今日学んだこと

分かっていることは書かない。分かっていないから書いて学ぶ。だから「今日学んだこと」なのです。

積み重ねた価値

(写真:京都市祇園町他 その3)

■イチローと言う人

我が愛知県出身にして、日本が世界に誇るメジャーリーガー、イチロー。
その功績を一々数える必要もないと思うし、実はあまり詳しくもない。
野茂英雄が日本人メジャーリーガーの道を開いてから、アメリカのメジャーリーグは日本人トッププレーヤーの憧れの地になった。
日本人がメジャーに挑戦する場合、ピッチャーの方が優位と聞いたことがある。
メジャーリーグでは、体力の勝る外国人がパワーとパワーでぶつかり合っている。
その中にあって、器用な日本人は多彩な投球で本場のバッターをキリキリ舞いさせられる。だから、ピッチャーの方が評価されやすい。
対して、バッティングはパワーがある方が優位である。そのバッティングを武器に、最もメジャーで功績を残し、評価されている人物がイチローである。

■功績は何によって作られるか

しかし、イチローには、松井のようにホームランバッターのイメージがない。
むしろ、確実に安打を積み重ね、出塁率、得点率でチームに貢献する。
「200安打」をシーズンの目標としていた時期もあったと記憶してしている。あるいは「50歳で3割打ってやめたい」と言っていたこともある。
しかし、気がつくのは、イチローの目標は、MVP取りたいとか、大記録を達成したいと言うより、今シーズンは200本打ちたい等、毎年の目標にフォーカスされている点である。
さらに言えば、ストイックと評されるほど日々の練習を重視する。
イチローには、タイトルを取れても取れなくても恬淡としているところがあると言う。

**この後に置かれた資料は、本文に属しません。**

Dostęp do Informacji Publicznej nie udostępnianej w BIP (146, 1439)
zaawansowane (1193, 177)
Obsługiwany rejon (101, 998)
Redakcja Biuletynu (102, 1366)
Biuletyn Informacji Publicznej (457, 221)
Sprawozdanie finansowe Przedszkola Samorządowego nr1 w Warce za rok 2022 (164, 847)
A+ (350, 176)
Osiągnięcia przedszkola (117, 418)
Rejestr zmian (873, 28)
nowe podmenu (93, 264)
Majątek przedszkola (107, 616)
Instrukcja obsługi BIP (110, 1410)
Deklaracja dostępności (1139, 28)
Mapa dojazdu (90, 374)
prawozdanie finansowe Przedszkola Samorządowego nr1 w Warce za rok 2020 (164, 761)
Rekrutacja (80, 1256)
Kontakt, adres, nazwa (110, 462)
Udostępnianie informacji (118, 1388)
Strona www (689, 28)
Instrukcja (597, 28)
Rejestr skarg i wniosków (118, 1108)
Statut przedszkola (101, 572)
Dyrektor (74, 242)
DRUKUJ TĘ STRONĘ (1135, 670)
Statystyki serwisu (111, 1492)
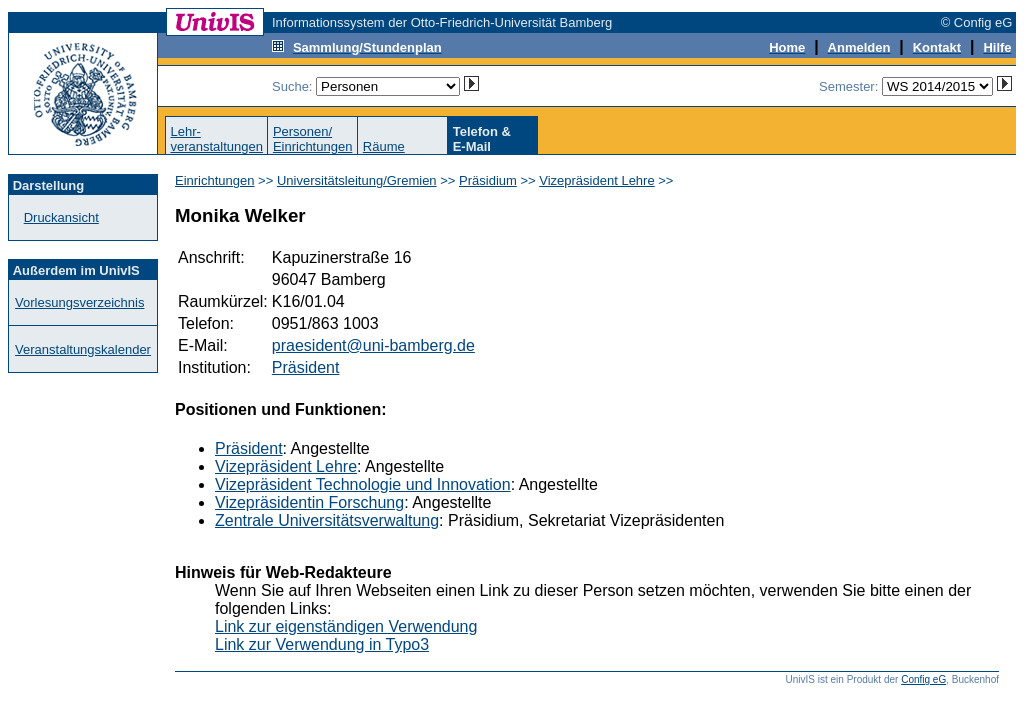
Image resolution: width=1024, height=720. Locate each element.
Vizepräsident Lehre (596, 180)
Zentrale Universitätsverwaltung (327, 520)
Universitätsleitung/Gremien (357, 180)
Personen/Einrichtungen (313, 139)
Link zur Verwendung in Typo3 (322, 644)
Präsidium (488, 180)
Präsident (306, 367)
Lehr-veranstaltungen (216, 139)
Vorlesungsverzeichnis (79, 302)
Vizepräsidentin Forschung (309, 502)
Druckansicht (61, 217)
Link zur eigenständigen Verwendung (346, 626)
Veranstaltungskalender (83, 349)
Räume (384, 146)
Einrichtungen (215, 180)
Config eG (923, 679)
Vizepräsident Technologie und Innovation (363, 484)
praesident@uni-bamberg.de (373, 345)
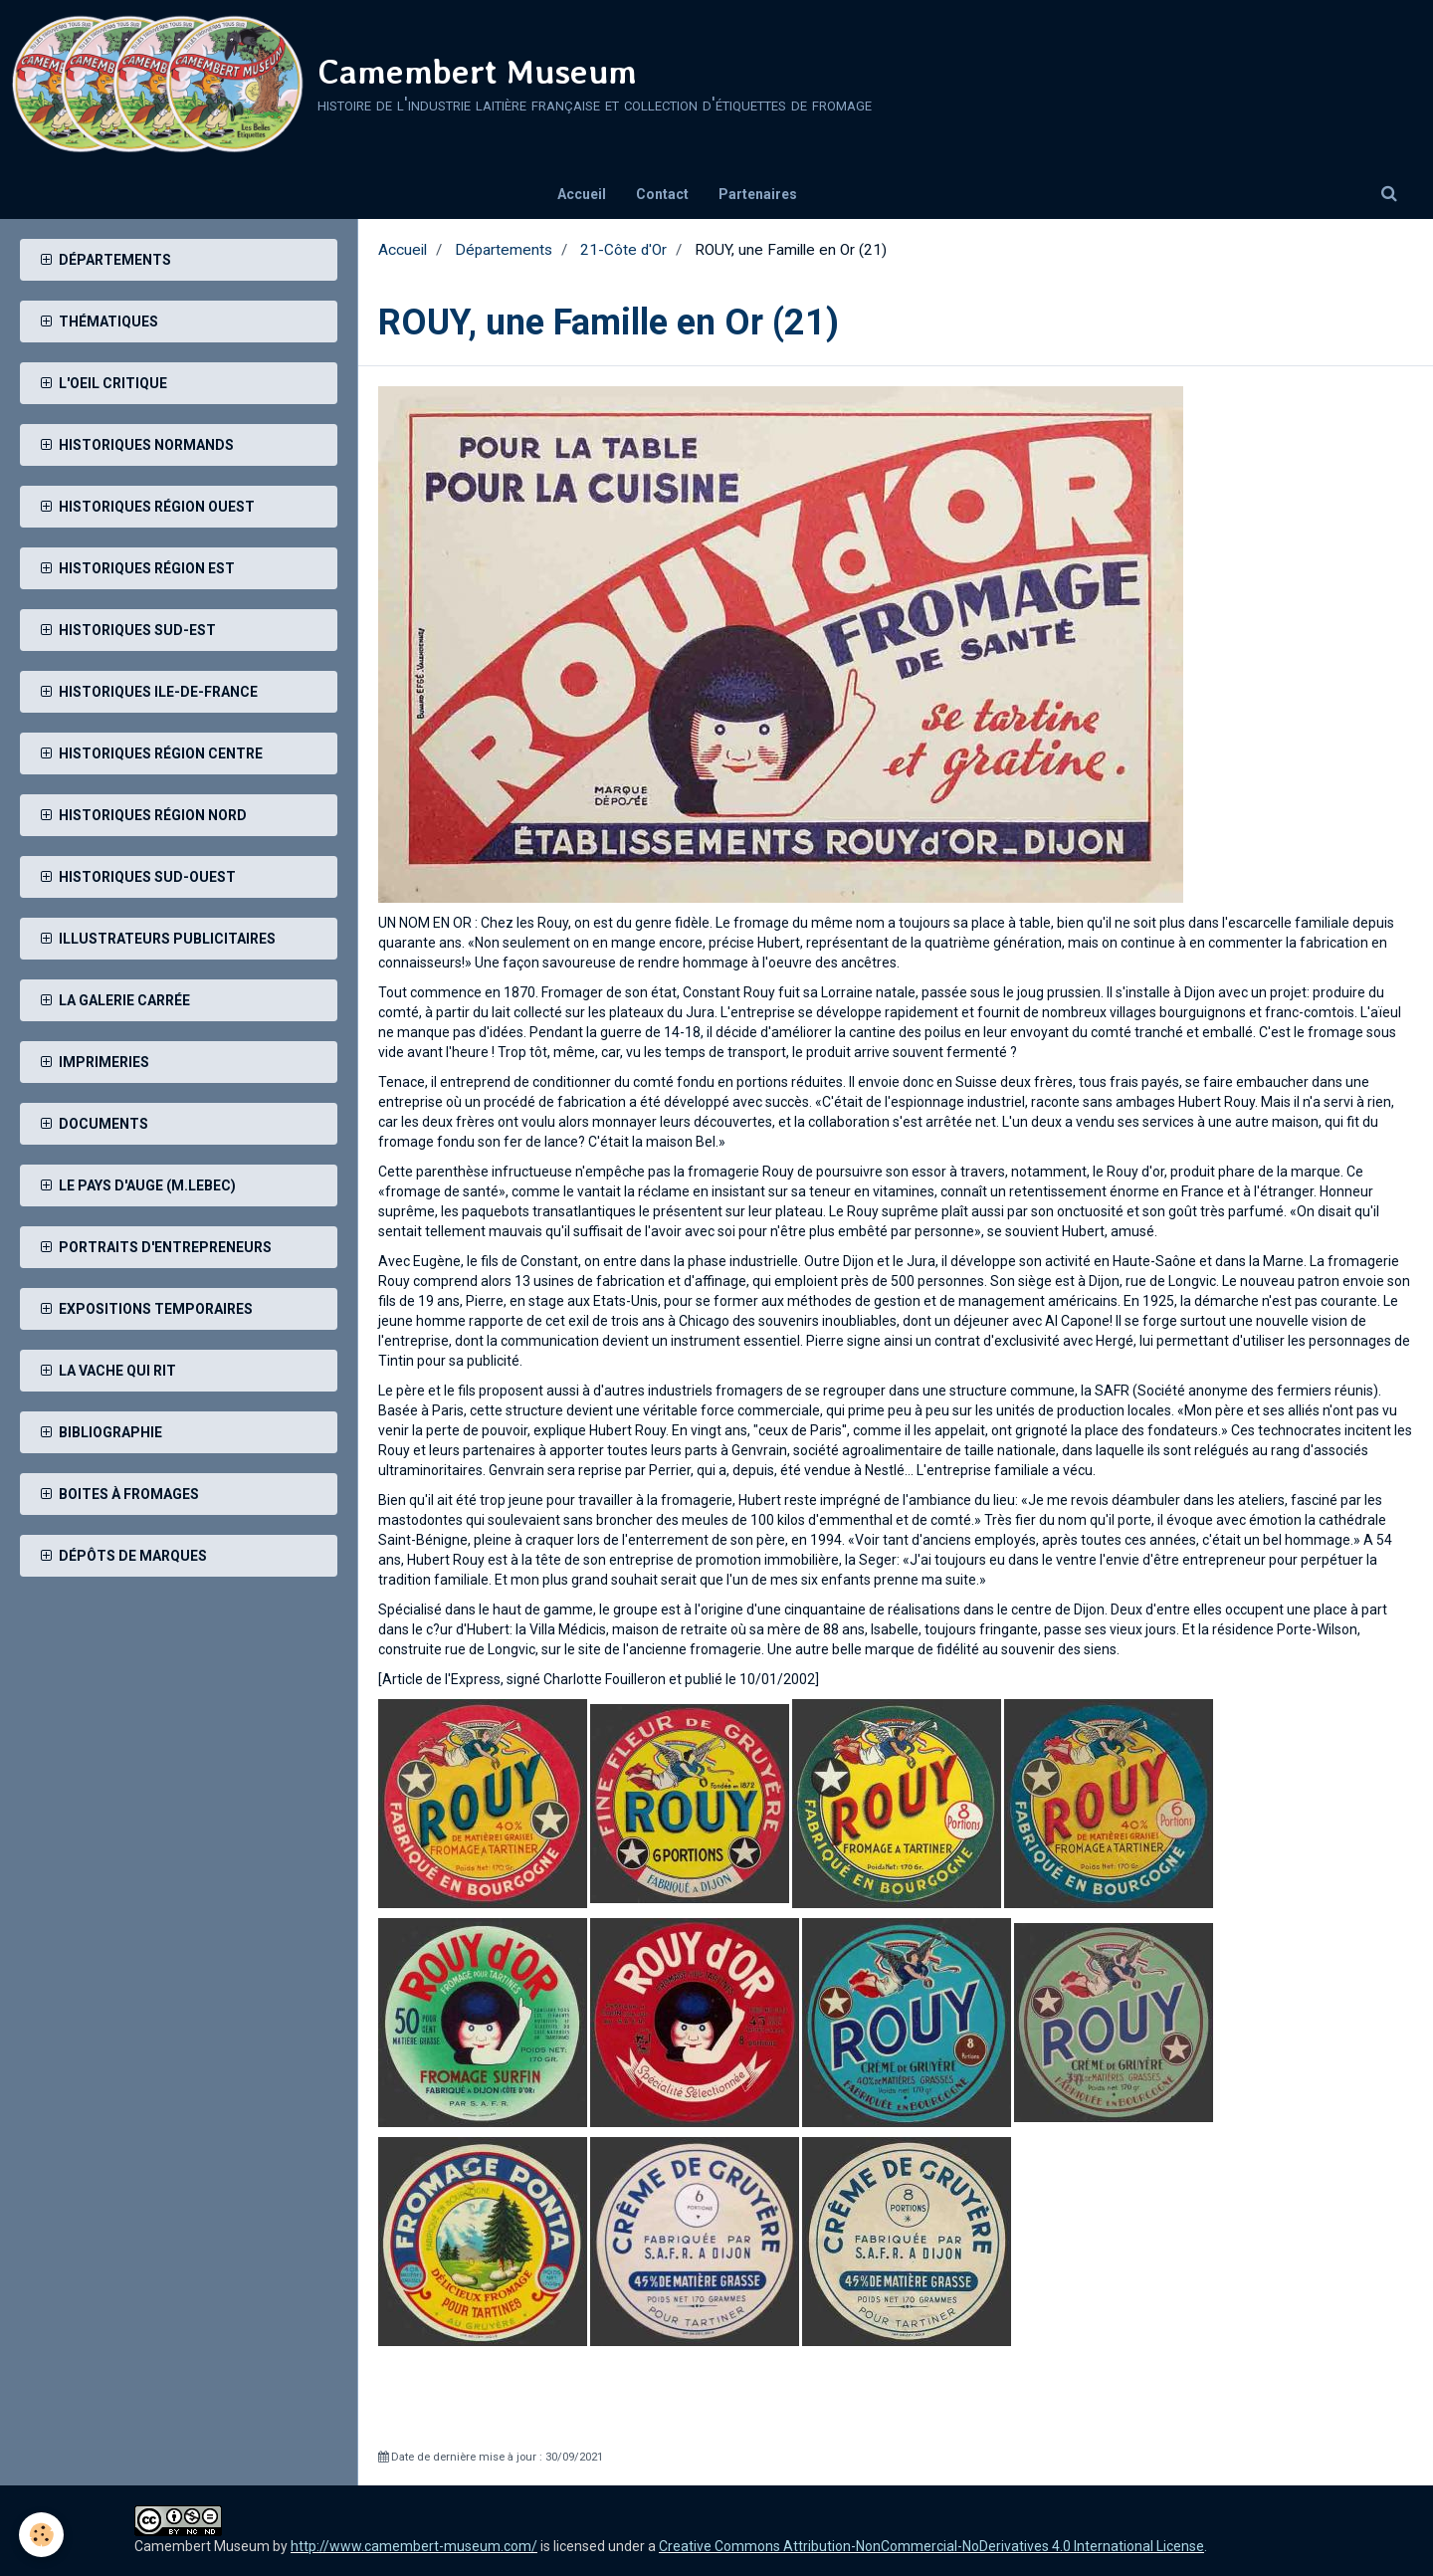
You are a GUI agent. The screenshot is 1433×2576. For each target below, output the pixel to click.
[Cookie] (42, 2534)
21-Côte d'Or (623, 250)
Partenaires (757, 194)
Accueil (581, 194)
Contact (662, 194)
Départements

また、タイトル争いをしているライバルの成績にも関心がない。
なぜなら、「人のことは変えられないから、心配しても仕方ない」「自分は自分のやれることをやるだけ」だそうである。
なんとも、潔い、心で拍手を送りたくなる言葉である。
イチローの功績は、タイトルの獲得や、成績の良し悪しによってぶれることなく、日々ストイックなまでに積み重ねた練習が作っている。

■積み重ねたことは裏切らない

人は願いを持つ、こうなりたいと思う。
高い目標を立てても、憧れるだけでなかなか近くことはできない。
そして、時間ばかりが経ってゆく。
「いや、今に大きなチャンスが来れば、俺だって何者かになれるさ」
確かに、そう言うことはある。
ネットを検索するすれば、大きな飛躍を遂げた人は枚挙にいとまがない。
「どうやって、そんな成功を掴んだのですか」
我々は、そのエキスを聞きたがるが、なかなか簡単には教えて貰えない。
それはそうだろう、企業秘密である。
しかし、お金を払ってセミナーに参加すると、そこで教えられるのは、意に反して、着実な日々の取り組み。積み重ねた実践。
良い取り組みをしている先輩企業から、一つに学んでは、一つ実行に移す、堅実な歩みである。
そうした人が、いざ大きなチャンスに巡りあった時に、内に秘めたパワーを全開にして成功をつかむ。それも、偏に日々の積み重ねあればこそである。

■一度の栄誉より積み重ねた価値

「なんとかなる、それはやるべきことを、ちゃんとやっている人のこと」
ビギナーズラックと言うべきか、それでも人間には、自分の予期せぬ成功に恵まれることがある。
例えば、ある時自分の実力を超える売り上げを達成できるとか。
歌手ならば、一曲目がいきなりヒットして、スターダムに押し上げられることもあるだろう。
すると、その成功がその人の評価となる。人が集まり、実入りも良くなる。
しかし営業ならば、会社から評価もされ給料も上がるが、その後が続かない。いきなり上積みされた目標を渡されて、未達成の更新に苦しむことになる。
歌手ならば、その後にヒットに恵まれなければ、一発屋にグルーピングされて、過去の栄光にすがって生きることになる。
自分たちも、若い頃の実績が買われて、立場と待遇を貰えるが、それに見合う結果が出せずに苦しむ。
人の栄誉とは、そんなものかも知れない。
だが、実直そうな経営者が業績を評価された時、「ずっと真面目に努力し続けてきた結果を評価して貰えたんだと思います」と答えられている。
評価は一時、でも積み重ねたことは裏切らない。
ただ、それが評価と言う形で表面化した時だけ我々の目に触れる。しかし、その底流には、目に見えない積み重ねがあることを忘れてならないと思う。